→ Set exercise:
Can you copy out every line of the items below, requests included, adding 75 to each number in the coordinates that answer them?

───

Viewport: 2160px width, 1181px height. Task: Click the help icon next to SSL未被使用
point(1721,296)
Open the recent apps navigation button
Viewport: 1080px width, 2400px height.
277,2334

───

→ Answer to this problem:
Viewport: 2160px width, 1181px height. Task: Click the help icon next to SSL未被使用
point(1796,371)
Open the recent apps navigation button
Viewport: 1080px width, 2400px height.
352,2409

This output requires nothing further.